[Extracted records]
*** Block opens ***
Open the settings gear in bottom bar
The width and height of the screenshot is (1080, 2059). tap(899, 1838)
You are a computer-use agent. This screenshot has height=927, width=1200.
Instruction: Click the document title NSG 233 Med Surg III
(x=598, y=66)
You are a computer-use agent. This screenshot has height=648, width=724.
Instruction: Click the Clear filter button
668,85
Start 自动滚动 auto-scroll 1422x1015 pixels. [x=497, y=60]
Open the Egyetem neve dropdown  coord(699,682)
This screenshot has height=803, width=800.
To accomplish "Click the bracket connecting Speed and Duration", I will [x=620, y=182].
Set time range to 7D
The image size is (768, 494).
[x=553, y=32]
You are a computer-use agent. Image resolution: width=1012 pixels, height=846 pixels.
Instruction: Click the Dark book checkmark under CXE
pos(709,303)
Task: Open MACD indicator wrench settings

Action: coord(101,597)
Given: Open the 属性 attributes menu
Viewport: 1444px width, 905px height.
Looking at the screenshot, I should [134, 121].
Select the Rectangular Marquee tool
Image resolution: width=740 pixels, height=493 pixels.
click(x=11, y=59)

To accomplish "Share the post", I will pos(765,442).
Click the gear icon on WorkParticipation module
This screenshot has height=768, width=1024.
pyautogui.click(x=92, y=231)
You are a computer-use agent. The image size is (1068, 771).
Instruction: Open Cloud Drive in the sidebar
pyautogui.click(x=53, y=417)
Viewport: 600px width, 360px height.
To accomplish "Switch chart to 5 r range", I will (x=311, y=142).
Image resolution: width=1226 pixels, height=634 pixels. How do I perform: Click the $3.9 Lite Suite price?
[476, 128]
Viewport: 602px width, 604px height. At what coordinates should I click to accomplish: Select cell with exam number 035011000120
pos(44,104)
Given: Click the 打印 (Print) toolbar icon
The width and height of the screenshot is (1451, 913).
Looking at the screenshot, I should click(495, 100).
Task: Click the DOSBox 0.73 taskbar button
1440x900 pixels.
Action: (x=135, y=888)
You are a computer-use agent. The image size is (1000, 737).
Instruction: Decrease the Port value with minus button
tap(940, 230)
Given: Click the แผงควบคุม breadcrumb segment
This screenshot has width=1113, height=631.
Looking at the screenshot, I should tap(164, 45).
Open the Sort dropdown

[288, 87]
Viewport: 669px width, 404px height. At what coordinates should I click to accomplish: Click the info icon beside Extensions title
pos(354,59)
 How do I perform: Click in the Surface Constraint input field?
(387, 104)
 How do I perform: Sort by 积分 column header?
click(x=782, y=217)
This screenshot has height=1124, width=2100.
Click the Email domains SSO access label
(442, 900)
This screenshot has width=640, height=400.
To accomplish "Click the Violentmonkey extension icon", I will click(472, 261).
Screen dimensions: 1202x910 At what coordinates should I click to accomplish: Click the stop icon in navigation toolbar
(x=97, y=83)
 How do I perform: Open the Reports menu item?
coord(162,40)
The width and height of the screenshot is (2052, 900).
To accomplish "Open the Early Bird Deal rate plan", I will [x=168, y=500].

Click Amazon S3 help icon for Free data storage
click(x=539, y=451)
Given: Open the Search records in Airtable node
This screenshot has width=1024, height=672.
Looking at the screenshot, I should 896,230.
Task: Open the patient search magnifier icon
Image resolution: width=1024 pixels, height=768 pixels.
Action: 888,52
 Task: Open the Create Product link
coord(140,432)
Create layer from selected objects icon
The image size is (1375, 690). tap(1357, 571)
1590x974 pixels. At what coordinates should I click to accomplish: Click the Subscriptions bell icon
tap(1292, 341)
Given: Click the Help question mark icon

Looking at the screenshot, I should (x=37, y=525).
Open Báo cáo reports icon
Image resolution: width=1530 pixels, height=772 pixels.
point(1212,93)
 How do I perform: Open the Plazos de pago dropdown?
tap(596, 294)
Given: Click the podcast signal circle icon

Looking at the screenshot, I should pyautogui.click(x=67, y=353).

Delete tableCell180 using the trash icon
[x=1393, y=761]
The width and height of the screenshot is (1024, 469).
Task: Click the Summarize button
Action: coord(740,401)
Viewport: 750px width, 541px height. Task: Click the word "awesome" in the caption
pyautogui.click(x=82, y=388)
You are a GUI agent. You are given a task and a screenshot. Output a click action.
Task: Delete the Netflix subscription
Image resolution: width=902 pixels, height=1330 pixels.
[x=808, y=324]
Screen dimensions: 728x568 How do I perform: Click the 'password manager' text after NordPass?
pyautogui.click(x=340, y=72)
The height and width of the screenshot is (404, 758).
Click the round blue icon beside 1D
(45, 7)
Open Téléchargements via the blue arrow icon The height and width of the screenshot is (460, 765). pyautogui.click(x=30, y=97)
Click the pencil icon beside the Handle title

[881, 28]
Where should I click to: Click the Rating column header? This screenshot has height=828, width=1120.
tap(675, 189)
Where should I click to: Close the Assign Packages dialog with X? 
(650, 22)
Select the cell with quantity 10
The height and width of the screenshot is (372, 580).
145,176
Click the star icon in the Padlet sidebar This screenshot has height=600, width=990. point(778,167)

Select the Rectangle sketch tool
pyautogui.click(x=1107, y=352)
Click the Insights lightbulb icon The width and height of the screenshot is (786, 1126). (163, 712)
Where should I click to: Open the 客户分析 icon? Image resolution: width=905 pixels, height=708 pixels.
*** Block closes ***
* [Activity]:
Take the records above and return, word for word, only the lines that fall from the line with "Click Amazon S3" to the line with "Task: Open the patient search magnifier icon", both of them included.

* [Answer section]:
Click Amazon S3 help icon for Free data storage
click(x=539, y=451)
Given: Open the Search records in Airtable node
This screenshot has width=1024, height=672.
Looking at the screenshot, I should 896,230.
Task: Open the patient search magnifier icon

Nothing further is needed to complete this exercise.